More machines have been coming online, likely due in part to the recent rally in bitcoin prices, combined with declining power costs, which have provided some much-needed relief for struggling miners.
Mining difficulty refers to the complexity of the computational process used in mining, and it adjusts about every two weeks (or every 2,016 blocks) in sync with the network's hashrate.
The network's global hashrate temporarily jumped over 320 EH/s this week, according to data compiled by The Block Research.

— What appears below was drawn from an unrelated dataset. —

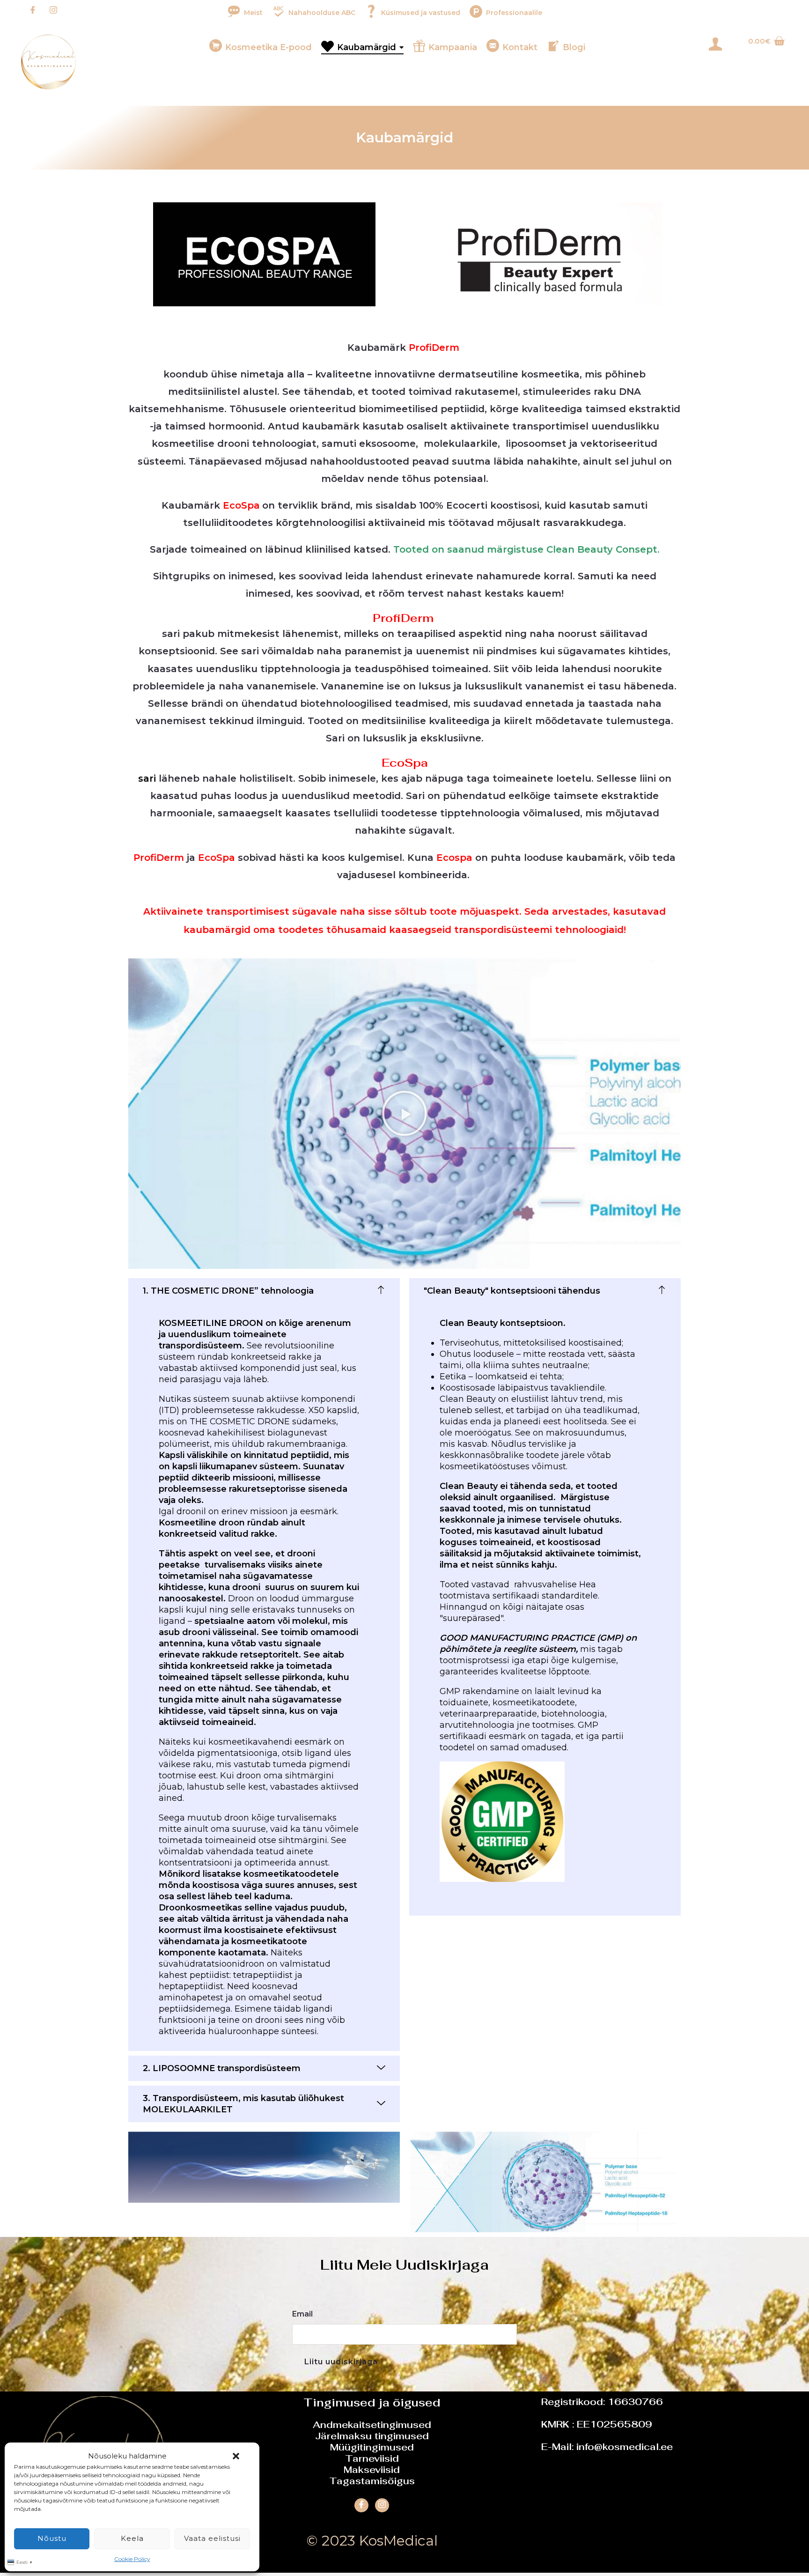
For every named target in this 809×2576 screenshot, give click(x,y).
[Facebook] (33, 11)
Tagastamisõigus (372, 2481)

"Network hashrate continues to march upwards, as more efficient machines come to market, electricity rates fall, infrastructure gets built out and mining economics improve with Bitcoin price and ordinal transaction fees," Luxor COO Ethan Vera said.
More competition
Even as miners benefit from improved economics, they will likely be offset by increased difficulty, which has jumped for the third time this year.
"We expect hashprice to trade in a tight band of $70 to 90/PH/Day as increases in bitcoin price are offset by gains in network difficulty and the network settles at new equilibrium prices," Vera said.

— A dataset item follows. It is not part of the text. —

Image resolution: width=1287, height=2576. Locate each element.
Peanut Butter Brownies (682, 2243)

Hashprice is a metric coined by Luxor that refers to revenue miners earn from a unit of hashrate over a specific timeframe.
Investment firm D.A. Davidson said in a note recently that it would remain "cautious" in light of the increased competition in the industry.
"We continue to lean on miners with low-cost power, funded growth plans, and ample liquidity to capitalize on the impending shakeout," it said.